**Prompt 1:**
Using the post on free data science resources, answer these:
(a) Which two sections of MIT's Open Courseware does it call particularly worth checking out?
(b) Which Three Blue 1 Brown series does it single out as particularly excellent?
(c) What two curated paths under Machine Learning in Amazon AWS training does it name?
**Prompt 2:**
Copy verbatim the passage of the post on free data science resources, starting at "During my time" and ending at "and machine learning.".

**Quoted text:**
start

Community Spring Cleaning week is here! Join your fellow Maveryx in digging through your old posts and marking comments on them as solved. Learn more here!

Data Science

Machine learning & data science for beginners and experts alike.
SydneyF
Alteryx Alumni (Retired)

During my time as a graduate student, I learned to be pretty cheap frugal. This is a habit I haven’t been entirely able to shake off. Fortunately, I believe I can leverage my learned thriftiness for good.

 

Learning a new skill or trade can be expensive. Luckily in the age of the internet, it doesn’t have to be. Here is an index of no-cost resources for learning data science concepts and skills. I hope you find them helpful!


lecture.pngCourses in Mathematics, Machine Learning, Programming, and Data Science

 

Having a solid foundation in mathematics and computer science will only make you a stronger analyst and data scientist. If you need to brush up on some concepts, or even get exposed to them for the first time, many companies and universities have posted courses around mathematics and machine learning. 

 

MIT’s Open Courseware is a massive library of many different courses taught at MIT. Many of the classes can be very useful for brushing up on mathematics and computer science. There are two sections of courses particularly worth checking out.

  • Mathematics > Probability and Statistics
  • Engineering > Computer Science > Algorithms and Data Structures / Artificial Intelligence / Data Mining

Kahn Academy is a non-profit educational organization dedicated to creating online resources for students. There are some posted mathematics courses that you might find helpful:

Three Blue 1 Brown is an awesome collection of videos posted on YouTube, focusing primarily on mathematical concepts. The Neural Networks series is particularly excellent.

 

Learn with Google AI is another vast catalog of resources for machine learning, including tutorials, videos, documents, and courses. Google also offers a Python course designed for people with a little bit of programming experience interested in Python.

 

Amazon AWS recently made all of their online training courses free to take. I recommend checking out the Machine Learning section. There are multiple curated paths under Machine Learning, including a Data Science path and a Developer path (more focused on data engineering). The curated paths can provide a template for learning the skills to become a data scientist.

end

**Collected material:**
start

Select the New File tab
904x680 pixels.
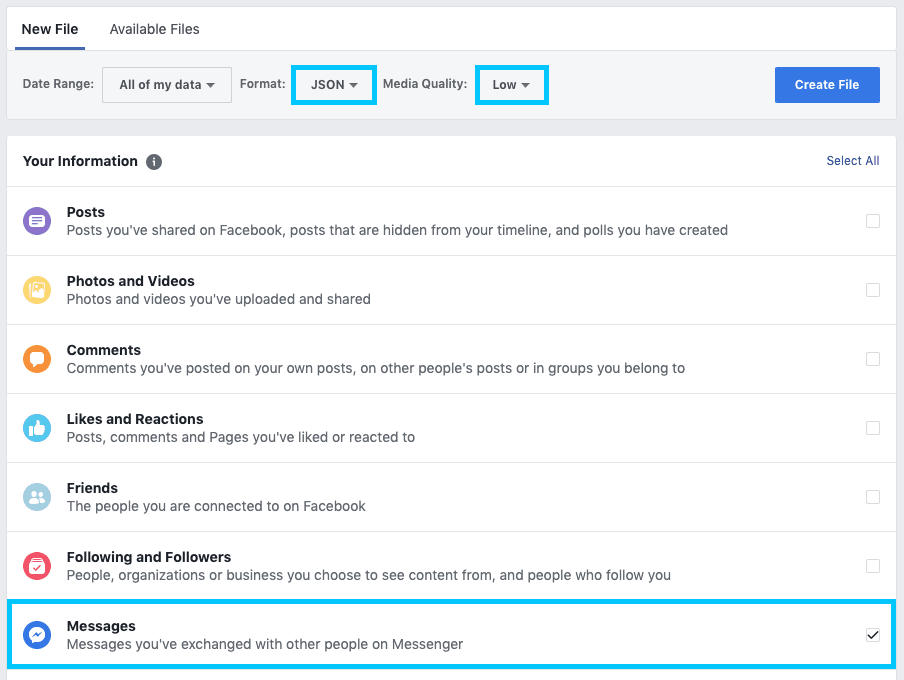[x=50, y=29]
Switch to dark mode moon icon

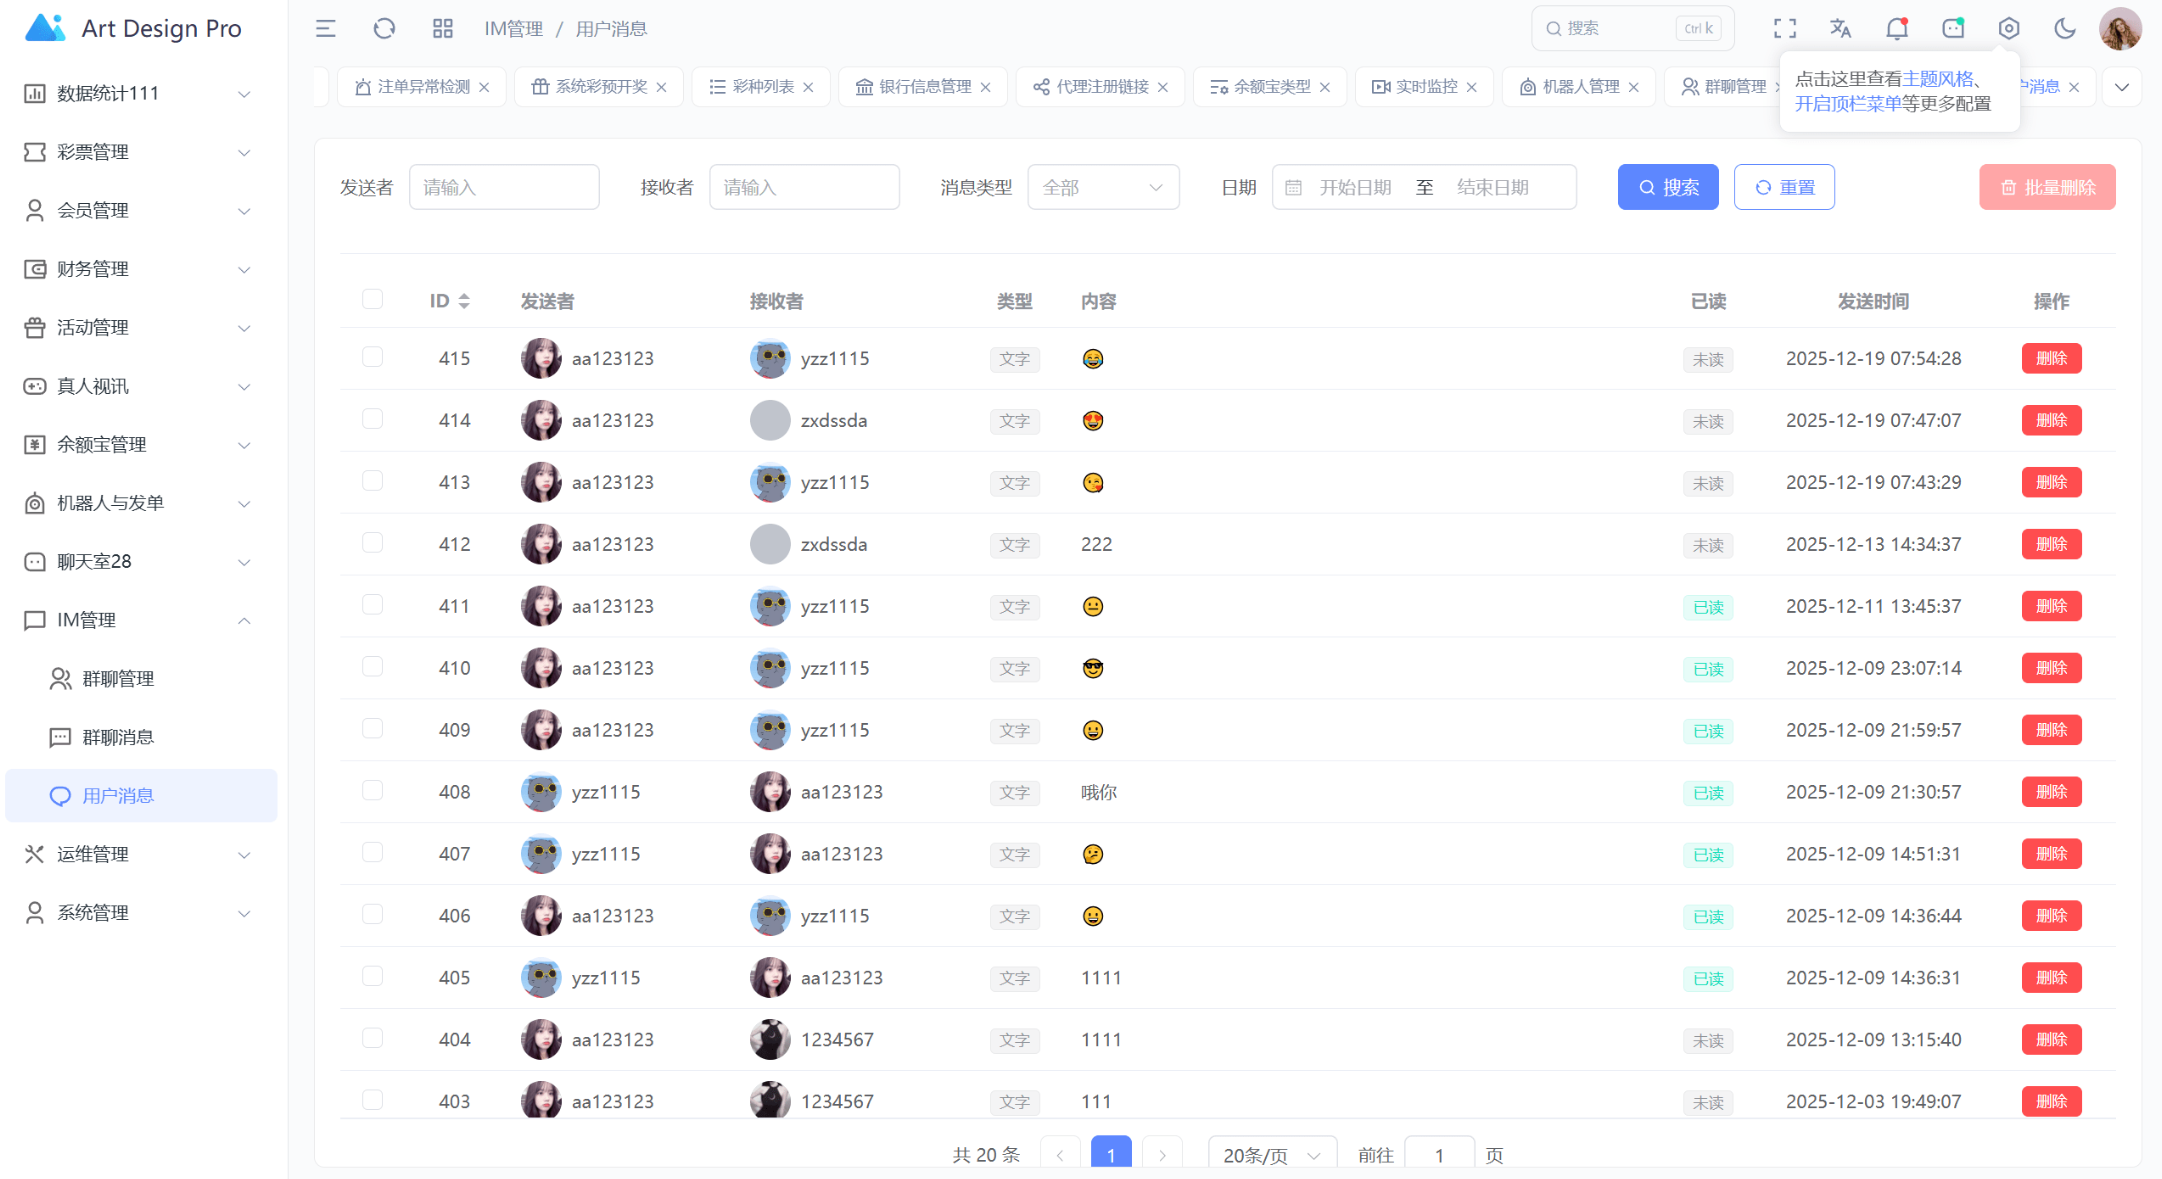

end

**Written reply 1:**
(a) Mathematics > Probability and Statistics; Engineering > Computer Science > Algorithms and Data Structures / Artificial Intelligence / Data Mining
(b) The Neural Networks series
(c) A Data Science path and a Developer path

**Written reply 2:**
During my time as a graduate student, I learned to be pretty cheap frugal. This is a habit I haven’t been entirely able to shake off. Fortunately, I believe I can leverage my learned thriftiness for good.

 

Learning a new skill or trade can be expensive. Luckily in the age of the internet, it doesn’t have to be. Here is an index of no-cost resources for learning data science concepts and skills. I hope you find them helpful!


lecture.pngCourses in Mathematics, Machine Learning, Programming, and Data Science

 

Having a solid foundation in mathematics and computer science will only make you a stronger analyst and data scientist. If you need to brush up on some concepts, or even get exposed to them for the first time, many companies and universities have posted courses around mathematics and machine learning.